Further one has to know each member of the team and in case you know them well, you will always call them by their names. That could be the reason why in the armed forces everyone wears a name-tag. Earlier the Indian Railway staff and the State Transport staff used to wear their name-tags. In Canada, anyone who comes in personal contact with the customers is always seen wearing their name-tags. Who does not want to be addressed by their names than the “shoo – shooo” one often uses in the Indian Restaurants and public offices?
Leading from the front is the most important aspect of leadership. No one likes back-seat driving, even if the back-seat driver is the spouse or children.
Verse 4. When he has brought out all his own, he goes on ahead of them, and his sheep follow him because they know his voice.
The necessity for the leader to take the entire team together and lead them from the front is the essence of this verse. Here again the importance of the team knowing the leader is stressed.
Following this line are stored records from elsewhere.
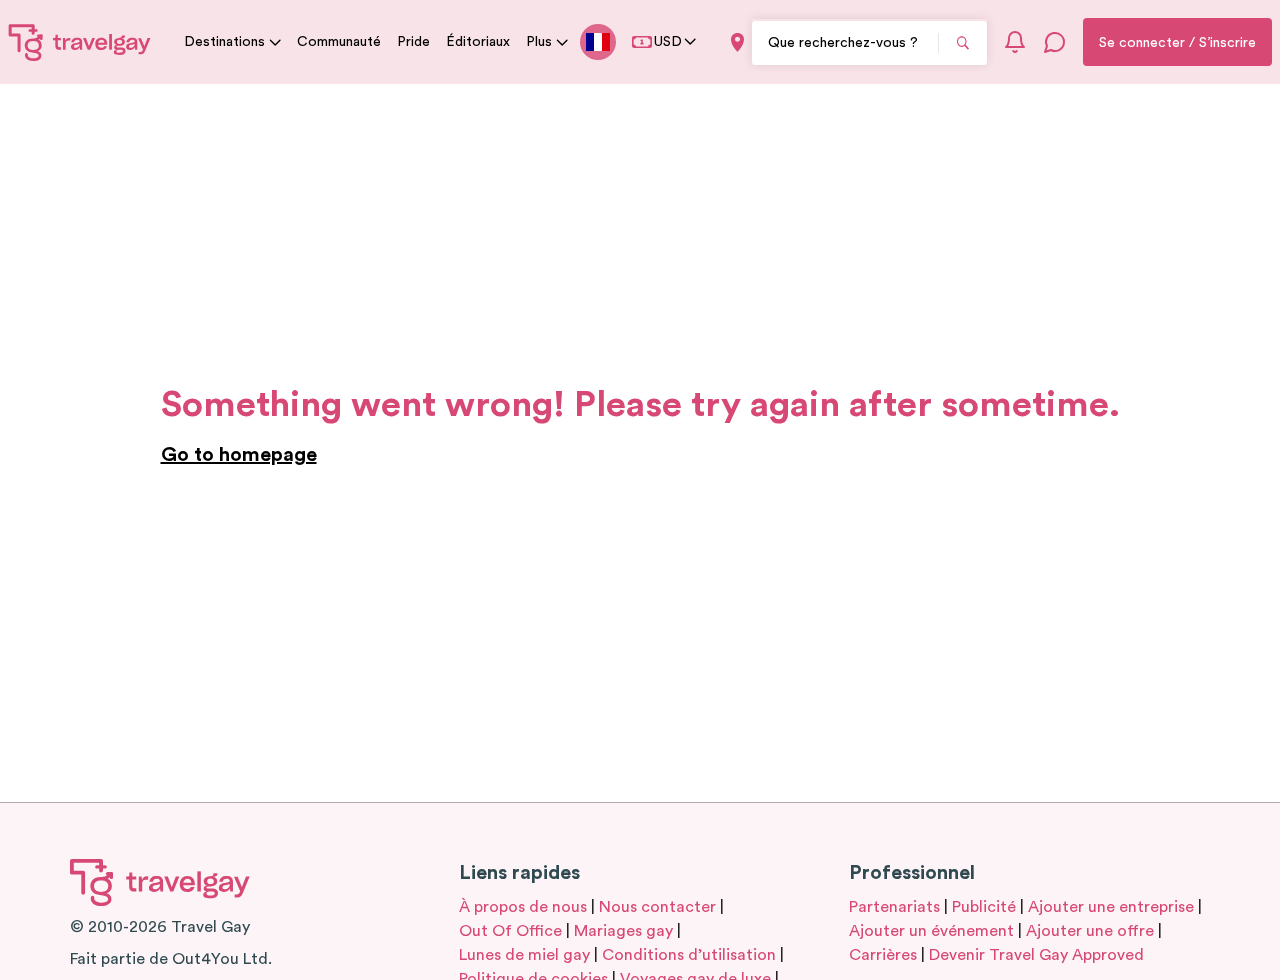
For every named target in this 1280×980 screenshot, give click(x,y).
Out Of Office (510, 931)
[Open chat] (1055, 42)
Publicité (984, 907)
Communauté (339, 42)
Verse 5. But they will never follow a stranger; in fact, they will run away from him because they do not recognize a stranger’s voice.”
In case the leader fails to communicate well with his team and make his intentions clear, will become a stranger. The team would never accept a stranger and would never be confident to follow a stranger.
Verse 11. I am the good shepherd. The good shepherd lays down his life for the sheep.
Verse 12. The hired hand is not the shepherd and does not own the sheep. So when he sees the wolf coming, he abandons the sheep and runs away. Then the wolf attacks the flock and scatters it.
Verse 13. The man runs away because he is a hired hand and cares nothing for the sheep.
The above three verses apply in literal sense to military leadership, where the call of duty takes one into life and death situations. This also applies to all leaders; the only difference could be that one does not have to lay down one’s life, but at times may have to pay for with his status, money etc.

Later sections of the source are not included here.